THE PLURALISTIC APPROACH TO PSYCHOANALYTIC theory and practice of the William Alanson White Institute has been evident from its inception in 1943. Its founders, Erich Fromm, Frieda Fromm-Reichmann, David Rioch, Janet Rioch, Harry Stack Sullivan and Clara Thompson represented diverse approaches to the study of psychoanalysis. One shared interest was their intense dedication to devising new approaches to the study and treatment of man. Clara Thompson was in the forefront of those who attempted to make an open-ended approach useful for different kinds of people.

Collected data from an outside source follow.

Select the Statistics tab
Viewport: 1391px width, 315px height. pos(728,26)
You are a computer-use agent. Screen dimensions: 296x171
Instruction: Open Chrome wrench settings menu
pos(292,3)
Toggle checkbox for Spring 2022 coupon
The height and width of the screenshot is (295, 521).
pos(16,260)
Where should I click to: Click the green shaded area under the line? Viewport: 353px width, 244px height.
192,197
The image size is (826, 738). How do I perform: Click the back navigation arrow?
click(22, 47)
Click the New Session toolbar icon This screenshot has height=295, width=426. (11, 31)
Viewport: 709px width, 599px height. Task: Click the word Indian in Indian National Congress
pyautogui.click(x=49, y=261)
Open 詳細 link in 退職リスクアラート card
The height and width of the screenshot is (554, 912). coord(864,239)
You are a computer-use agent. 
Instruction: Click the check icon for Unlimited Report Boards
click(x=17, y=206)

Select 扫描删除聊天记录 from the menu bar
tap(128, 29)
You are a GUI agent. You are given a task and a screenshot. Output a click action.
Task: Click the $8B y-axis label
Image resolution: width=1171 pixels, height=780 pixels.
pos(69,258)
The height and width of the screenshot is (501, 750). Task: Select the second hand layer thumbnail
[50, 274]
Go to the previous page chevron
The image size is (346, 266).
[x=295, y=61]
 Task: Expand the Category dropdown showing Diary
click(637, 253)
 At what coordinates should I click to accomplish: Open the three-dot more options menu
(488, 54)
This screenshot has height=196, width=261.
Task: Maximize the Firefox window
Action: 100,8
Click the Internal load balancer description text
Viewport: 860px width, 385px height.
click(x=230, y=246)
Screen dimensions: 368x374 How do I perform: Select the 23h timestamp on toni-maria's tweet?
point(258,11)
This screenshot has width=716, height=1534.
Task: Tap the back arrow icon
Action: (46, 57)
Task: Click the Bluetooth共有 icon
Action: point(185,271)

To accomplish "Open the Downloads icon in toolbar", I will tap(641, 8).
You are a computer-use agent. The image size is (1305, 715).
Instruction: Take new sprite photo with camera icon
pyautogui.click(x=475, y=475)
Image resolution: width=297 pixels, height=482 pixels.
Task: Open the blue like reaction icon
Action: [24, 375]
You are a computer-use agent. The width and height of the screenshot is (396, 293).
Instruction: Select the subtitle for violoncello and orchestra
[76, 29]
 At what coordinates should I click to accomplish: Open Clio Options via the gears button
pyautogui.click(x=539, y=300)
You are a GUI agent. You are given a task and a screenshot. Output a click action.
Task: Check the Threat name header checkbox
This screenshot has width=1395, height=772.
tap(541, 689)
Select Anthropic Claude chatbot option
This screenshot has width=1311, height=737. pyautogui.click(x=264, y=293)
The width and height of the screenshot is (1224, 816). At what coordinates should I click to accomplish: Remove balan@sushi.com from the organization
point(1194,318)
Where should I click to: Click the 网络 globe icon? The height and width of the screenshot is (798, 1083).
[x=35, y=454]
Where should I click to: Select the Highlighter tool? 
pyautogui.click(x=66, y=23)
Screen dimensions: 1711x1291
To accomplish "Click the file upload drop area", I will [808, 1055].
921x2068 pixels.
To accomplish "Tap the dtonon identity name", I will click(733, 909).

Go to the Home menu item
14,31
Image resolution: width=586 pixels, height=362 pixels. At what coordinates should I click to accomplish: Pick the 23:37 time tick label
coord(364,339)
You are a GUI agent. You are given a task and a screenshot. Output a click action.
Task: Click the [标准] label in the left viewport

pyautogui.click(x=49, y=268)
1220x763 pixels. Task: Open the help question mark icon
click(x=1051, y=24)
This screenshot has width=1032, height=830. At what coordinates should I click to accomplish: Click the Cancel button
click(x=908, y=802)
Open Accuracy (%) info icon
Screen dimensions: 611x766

Harry Stack Sullivan (1892–1949), whom we are commemorating at these meetings, is best remembered for the new understanding he brought to the treatment of what today are called borderline and narcissistic personalities, as well as schizophrenic people. He added to treatment a theory—a theory of interpersonal relationships. This theory was based on a new paradigm for the study of man in his development and treatment, which stressed that what could be studied, what could be observed by clinical observations was the field between the two participants. Everything else was inferential. And in this field were the participants as well as illusory others—all others from the past of the psychiatrist and patient. There was no tabula rasa in the field. This, then startling, observation in the tradition of the American philosophers, Royce, Peirce and Cooley, made it possible to explicate the significance of the actual participation of the analyst, hence of the actual life experiences of the patient. It restored a balance to the problems more traditional psychoanalysts had and still have with libido and instinct theory, which grow out of a tendency to characterize actual experiences and attitudes as "nothing but" repetitions of the past. It legitimized analysts' reactions to patients and enabled these responses to be studied so that they could be used for the benefit of treatment. Havens has characterized Sullivan as secretly the most influential of American psychiatrists.